Multi-instance flows have the following constraints and requirements.
-
Some fields can’t be overridden. While there is no comprehensive list of fields that can’t be overridden, any invalid overrides will be ignored.
-
Multi-instance base flows cannot be run manually or scheduled.
-
Multi-instance flows cannot be set as a Run next flow.
-
If a multi-instance flow has at least one instance, it cannot be converted to a standard flow unless all instances are deleted.
-
Overrides cannot be defined for multi-instance base flows or standard flows — only for flow instances.
-
Multi-instance flows cannot be deleted if any instances exist.
-
If the multi-instance flow is disabled, all associated instances are automatically disabled.
-
Overrides are optional — if not defined, the flow’s configurations default to the multi-instance flow.
-
An instance cannot itself be a multi-instance flow.
-
You cannot override an import or lookup, but you can edit various fields within these resources.
-
All instances share the webhook listener defined on the abstract flow.
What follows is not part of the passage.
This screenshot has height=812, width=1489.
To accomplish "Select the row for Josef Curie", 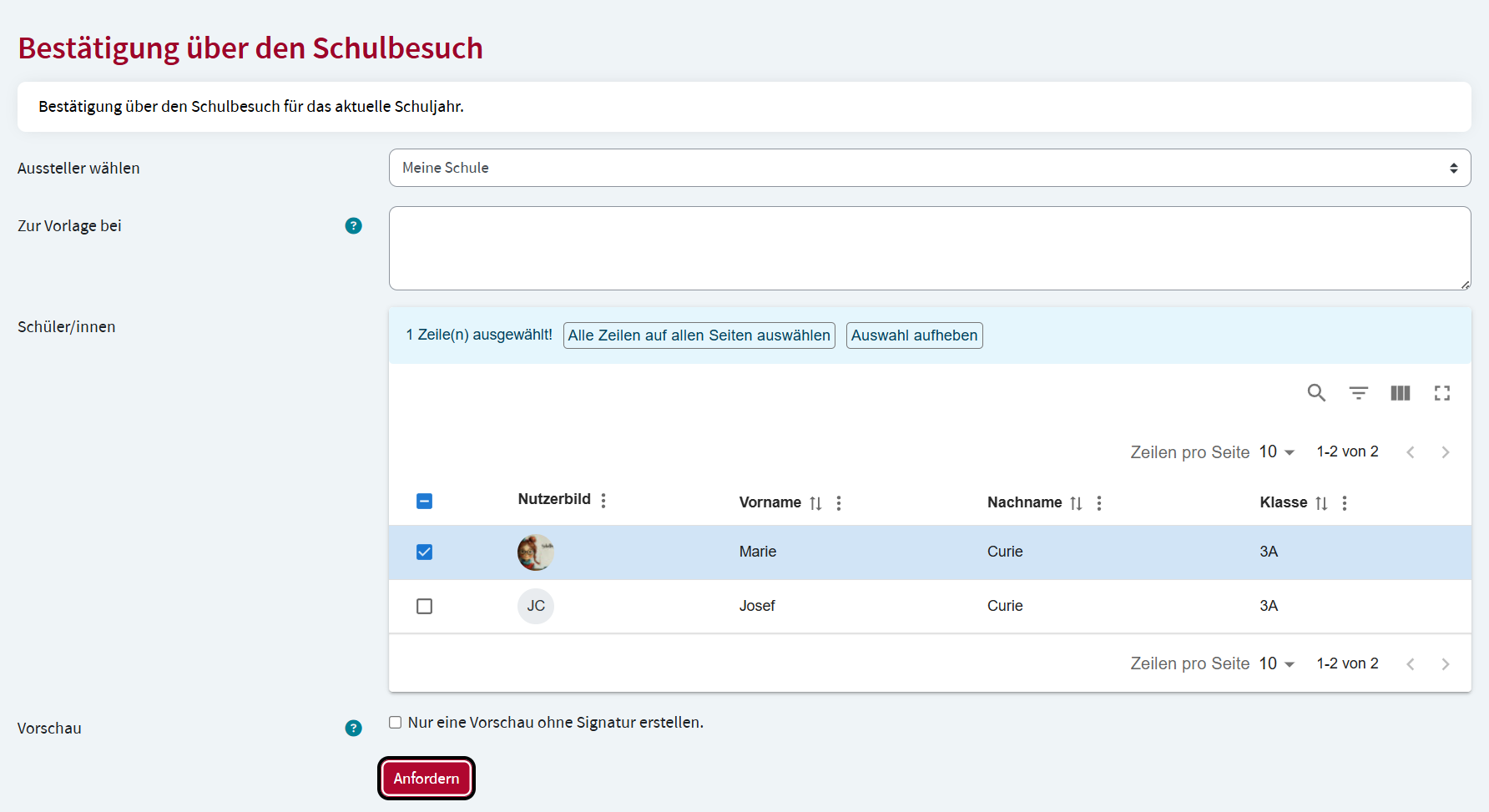I will pyautogui.click(x=424, y=606).
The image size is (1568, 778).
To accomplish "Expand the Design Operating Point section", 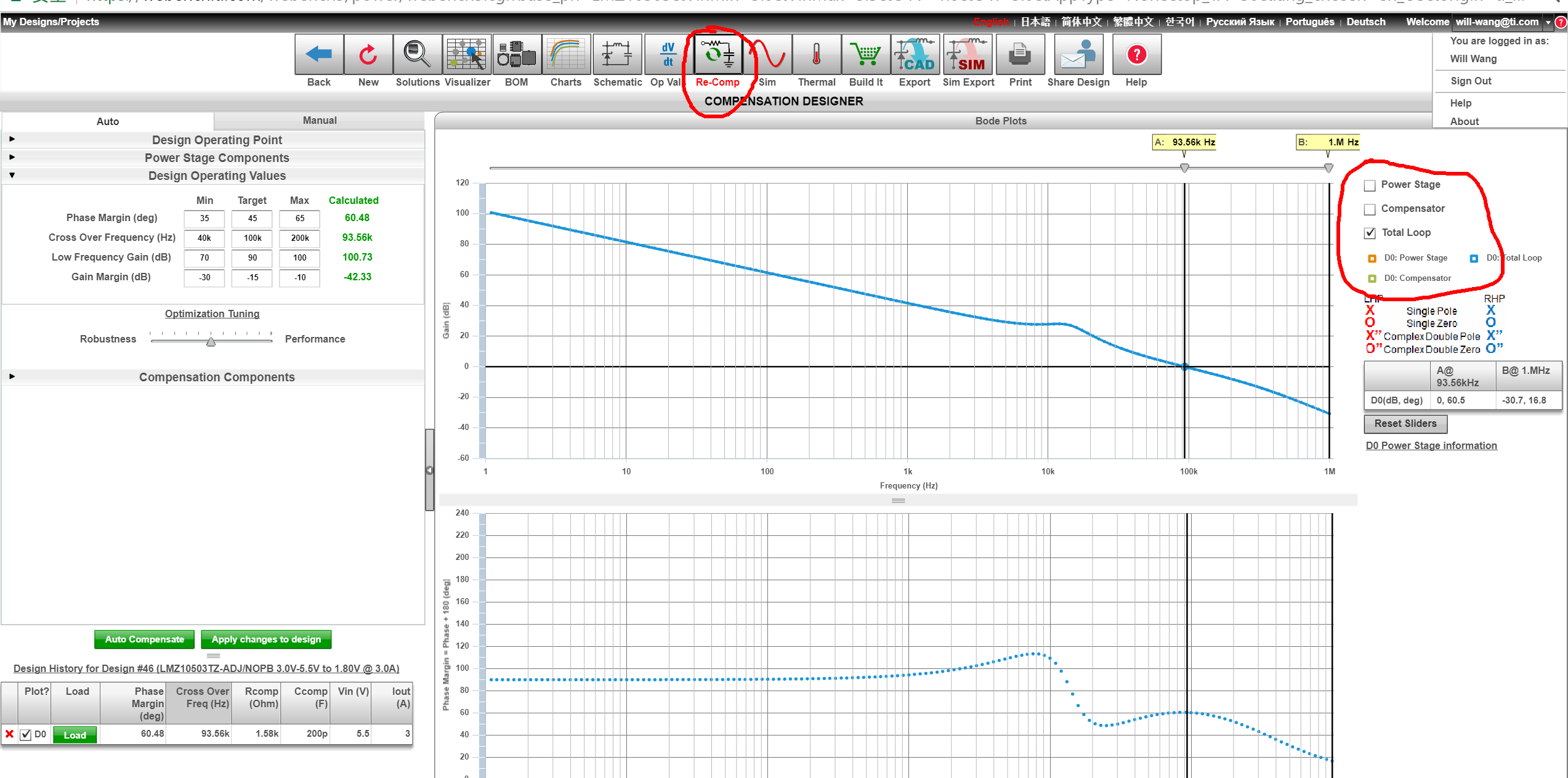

You can’t override individual webhook properties, such as the URL or shared secret, at the instance level, but you can add step components like transformations and filters to manage your incoming payload.
Replace the webhook export at the instance level using JSON override mode when each instance requires a different webhook URL or authentication secret — for example, when each store must send to a unique endpoint.
This use case is ideal for brand aggregators with multiple, similar Shopify or Magento “stores”. The stores may be identical, but use different connectors, store names, or slightly different mappings. In this case, you’d need 500 similar, but unique, integrations.
Traditionally, you’d need to create one integration and clone it 500 times. With multi-instance flows, you can create one integration, add 500 instances, and customize each instance quickly. The instances all use the same base flow, but each instance can be uniquely tailored to match the needs of each store.
If this integration uses webhooks, see Webhook behavior in multi-instance flows to determine which approach fits your store configuration.
Acme offers Shopify integrations to its customers. Now, imagine 500 such customers want to enable similar Shopify integrations. The integrations may be identical, but use different connections, store names, or slightly different mappings. Acme needs to create 500 similar, but unique, integrations.
Traditionally, you’d need to create one integration and clone it 500 times. With multi-instance flows, you can create one integration, add 500 instances, and customize each instance quickly. The instances all use the same base flow, but each instance can be uniquely tailored to match each customer’s specific needs.
If this integration uses webhooks, see Webhook behavior in multi-instance flows to determine which approach fits your configuration.
Multi-instance flows work best when instances share a common base configuration with minor variations. Avoid multi-instance flows when:
-
Each flow variant is structurally different enough that sharing a base flow creates more complexity than it saves.
-
Every instance requires a completely different webhook URL and you have a large number of instances — individual flows may be simpler to maintain than managing per-instance JSON overrides at scale.
-
You need to run or schedule the base flow directly — multi-instance base flows can’t be run manually or on a schedule.